Another Na+ channel-blocking antiarrhythmic agent, fle-cainide, was studied using a model of the NO-mediated injury of spinal roots (Kapoor et al., 2003; see also Chapter 18). Flecainide, at concentrations that allow normal impulse propagation, was perfused over spinal dorsal roots, resulting in a significant increase in the number of spinal roots which regained conduction following NO exposure. Whereas only 27% of spinal roots (3 of 11 roots assessed) recovered "good" conduction (defined as >50% CAP amplitude) after exposure to NO, 88% of flecainide-treated spinal roots (22 of 25 roots) showed good CAP recovery after NO exposure (Kapoor et al., 2003).

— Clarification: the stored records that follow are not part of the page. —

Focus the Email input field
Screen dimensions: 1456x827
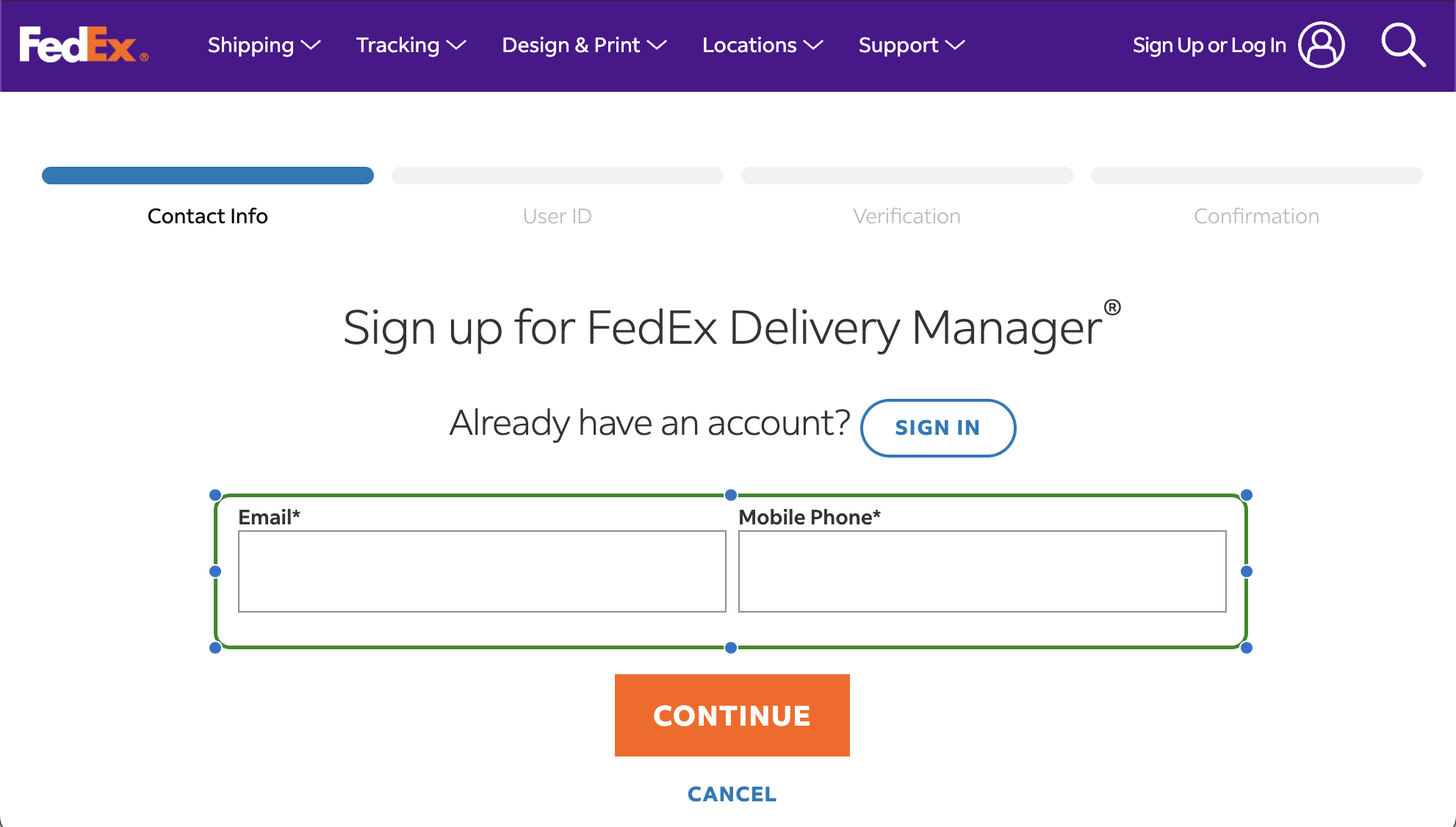click(482, 571)
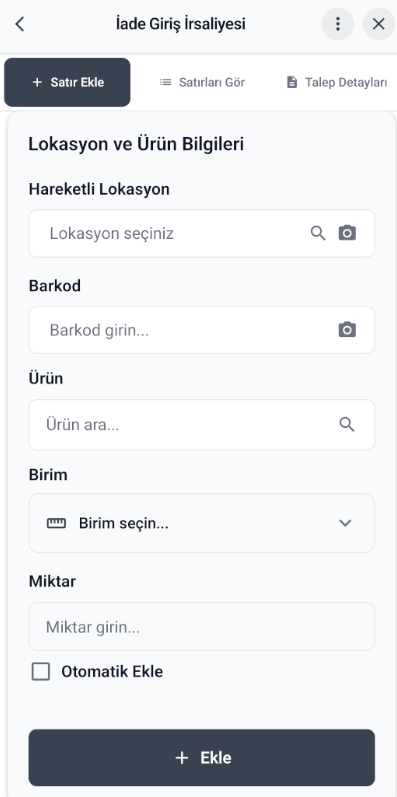
Task: Click the search icon in Hareketli Lokasyon field
Action: 318,233
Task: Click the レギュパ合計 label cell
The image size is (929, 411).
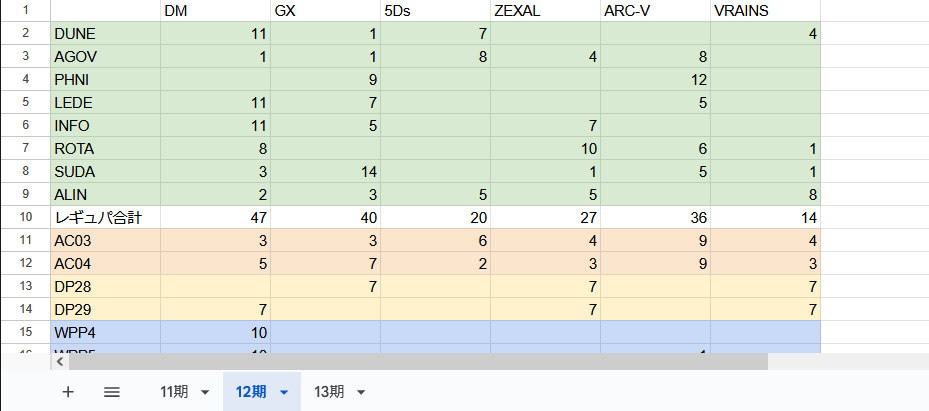Action: (x=105, y=217)
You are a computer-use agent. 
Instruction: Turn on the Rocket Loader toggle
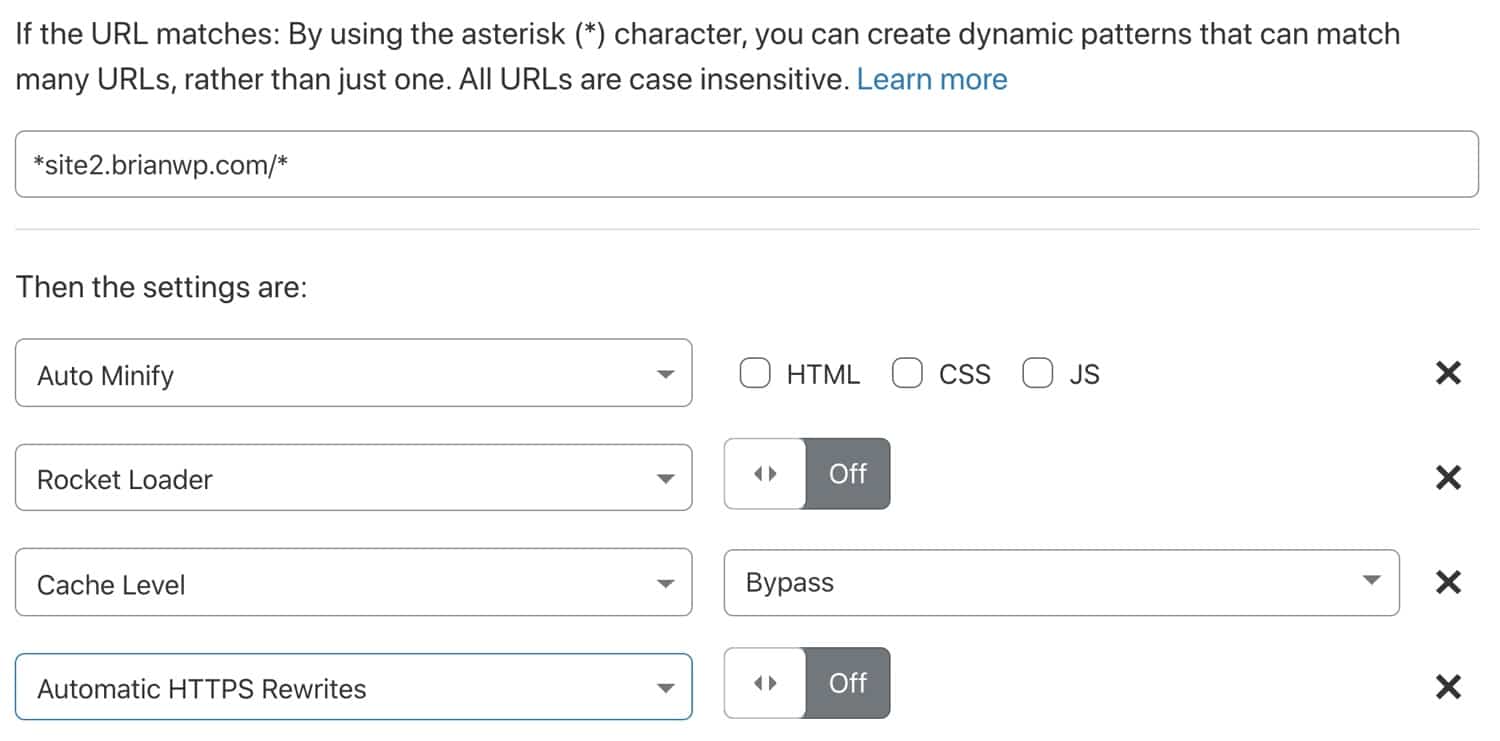[846, 474]
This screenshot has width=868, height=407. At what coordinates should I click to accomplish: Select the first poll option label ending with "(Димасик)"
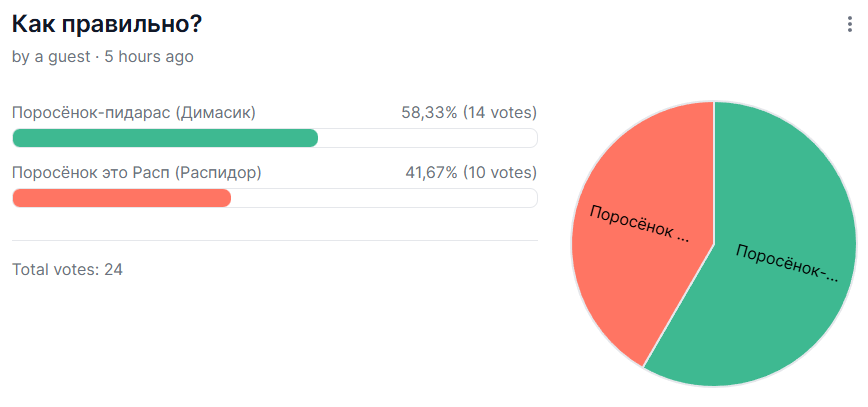[x=134, y=114]
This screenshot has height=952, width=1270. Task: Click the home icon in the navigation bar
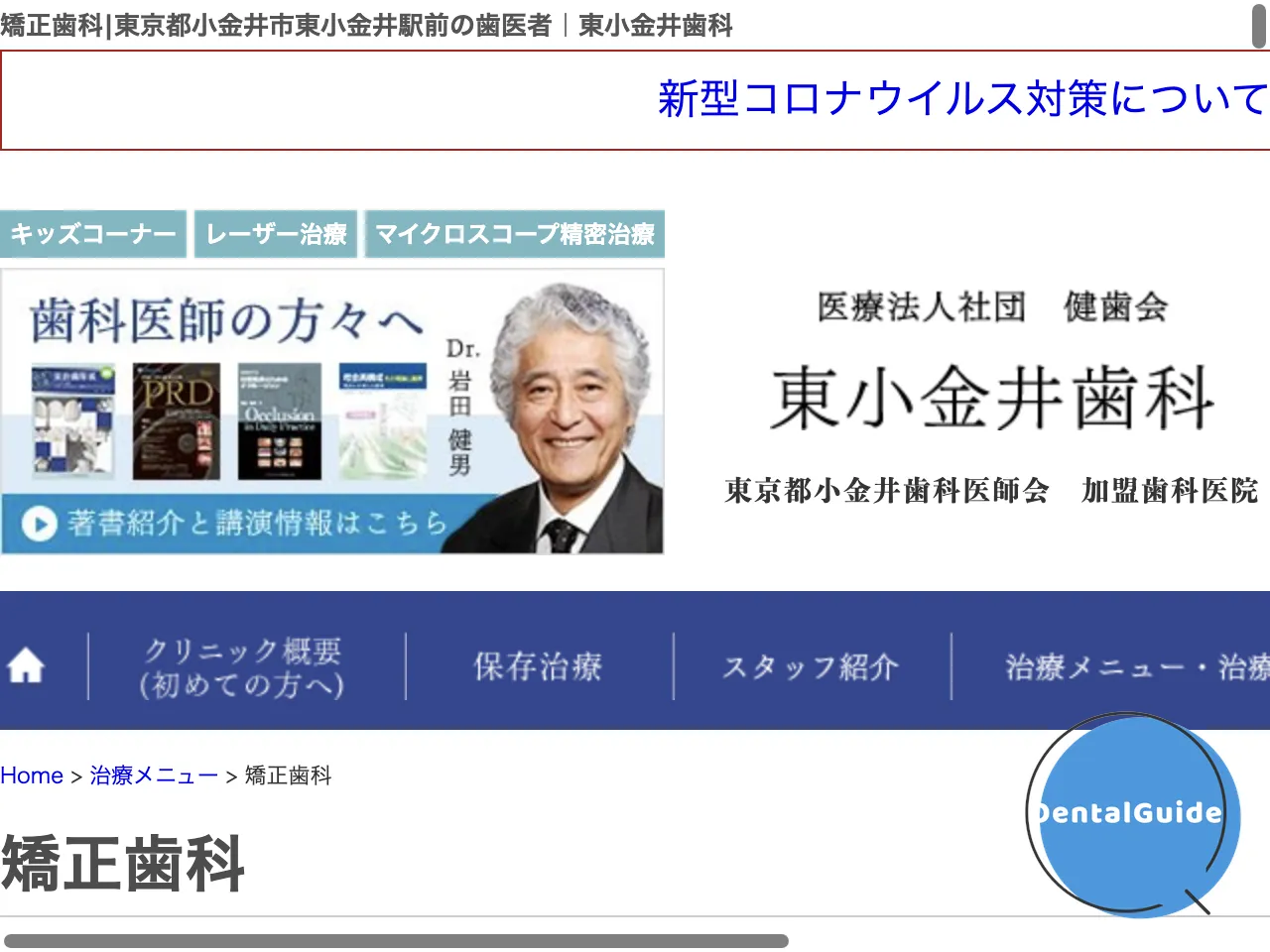tap(27, 666)
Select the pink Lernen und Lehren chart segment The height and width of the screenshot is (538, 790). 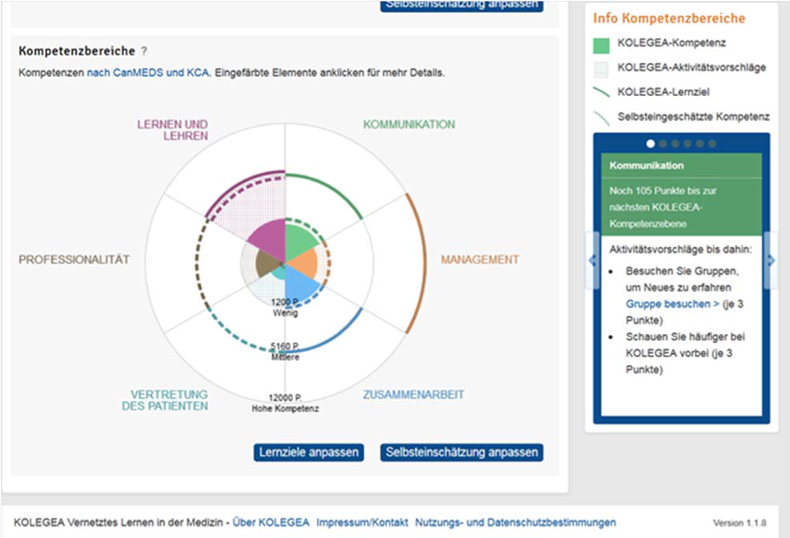coord(265,238)
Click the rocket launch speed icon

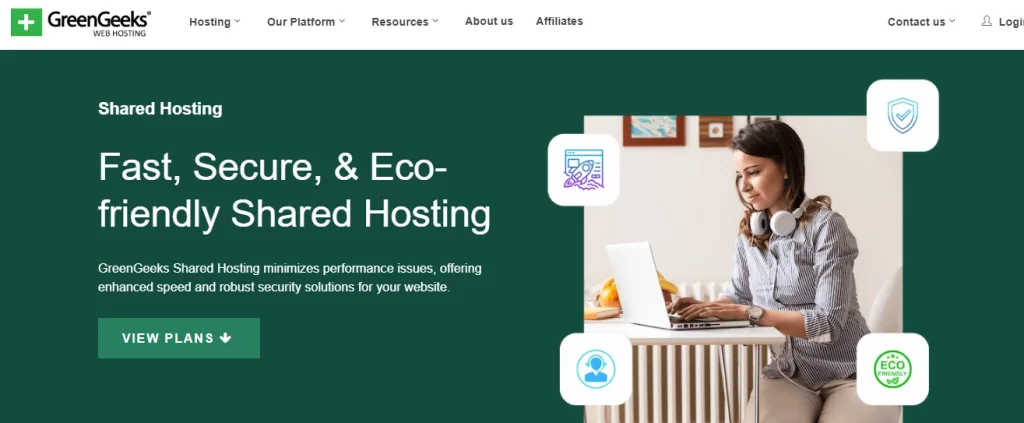coord(583,170)
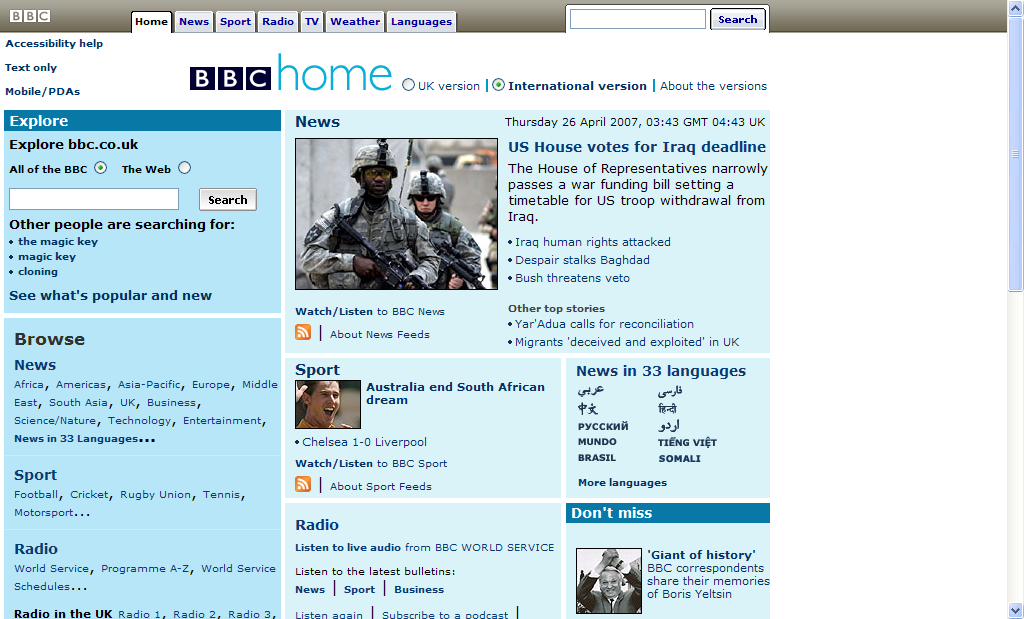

Furthermore morphological analysis demonstrated that treatment with flecainide maintained the axonal structural integrity of axons, whereas exposure to NO alone caused dispersion of the axolemma and dissolution of organelles within the axoplasma, consistent with wallerian degeneration (Kapoor et al., 2003).

Bechtold et al. (2004) (see also Chapter 18) recently reported that flecainide (delivered subcutaneously) has a protective effect in EAE induced by inoculation of dark agouti rats with syngeneic spinal cord homogenate, reducing axon loss in the spinal cord from 48% to 3% to 17% depending on the dose schedule. As with phenytoin, treatment with flecainide protected axonal conduction and improved clinical outcome. Thus two sodium-channel blocking drugs, phenytoin and flecainide, have been demonstrated to protect against loss of spinal cord axons in EAE.